Please rewrite the data between the lines holding "How do I perform: Click" and "click(414, 116)", inclusive, as a numbered list with no blank lines. Leave the pictures out of your list.

> **GIVEN RECORDS**:
┄┄┄┄┄┄┄┄┄┄

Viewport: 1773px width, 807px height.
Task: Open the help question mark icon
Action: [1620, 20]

┄┄┄┄┄┄┄┄┄┄

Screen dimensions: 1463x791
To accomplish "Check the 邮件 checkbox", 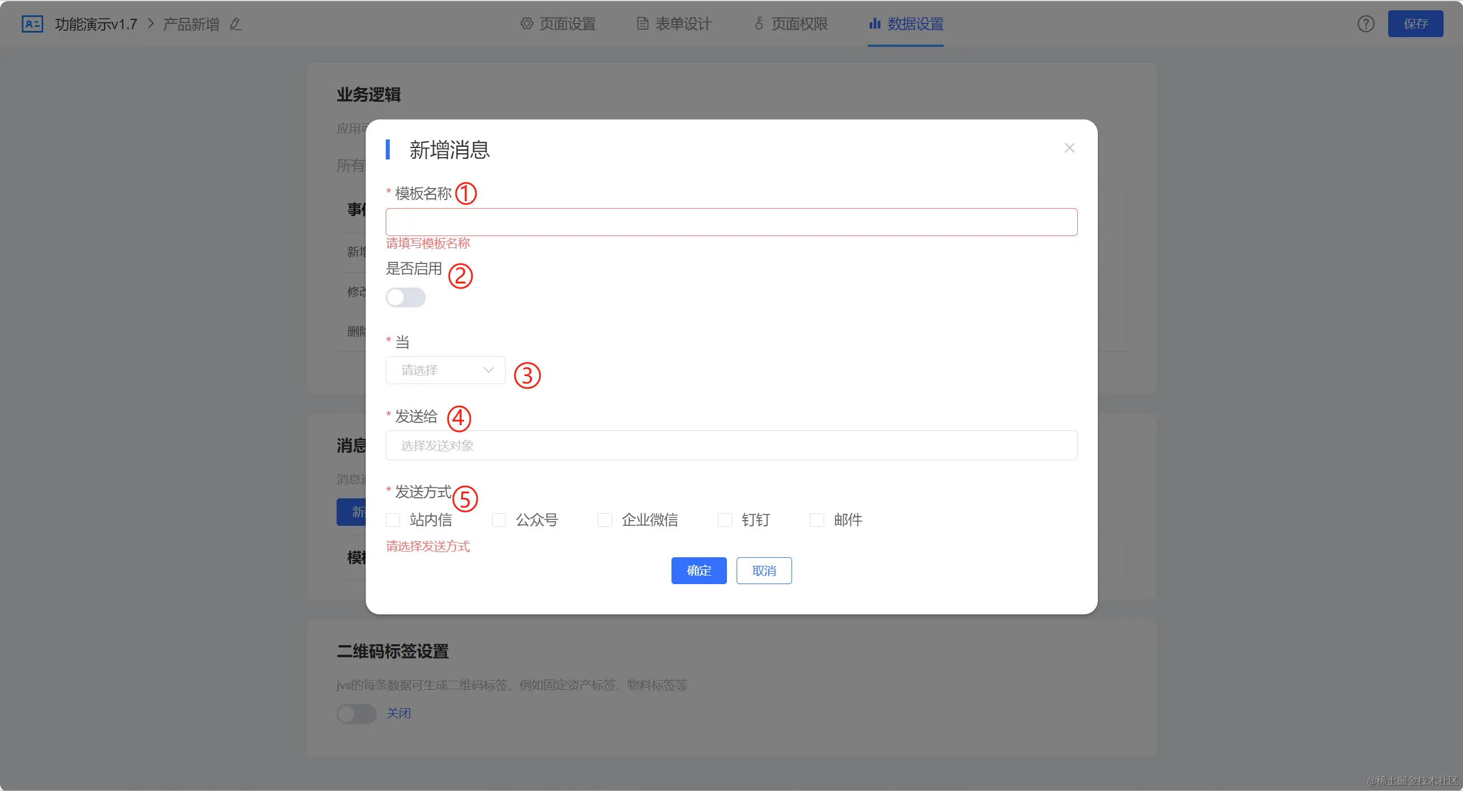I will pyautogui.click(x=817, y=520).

┄┄┄┄┄┄┄┄┄┄

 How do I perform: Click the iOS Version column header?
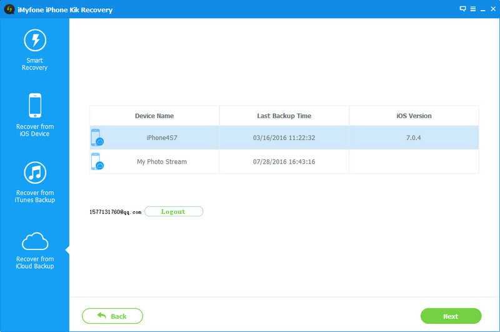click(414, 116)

┄┄┄┄┄┄┄┄┄┄

> **RESPONSE TO THE TASK**:
1.  How do I perform: Click the iOS Version column header?
2. click(414, 116)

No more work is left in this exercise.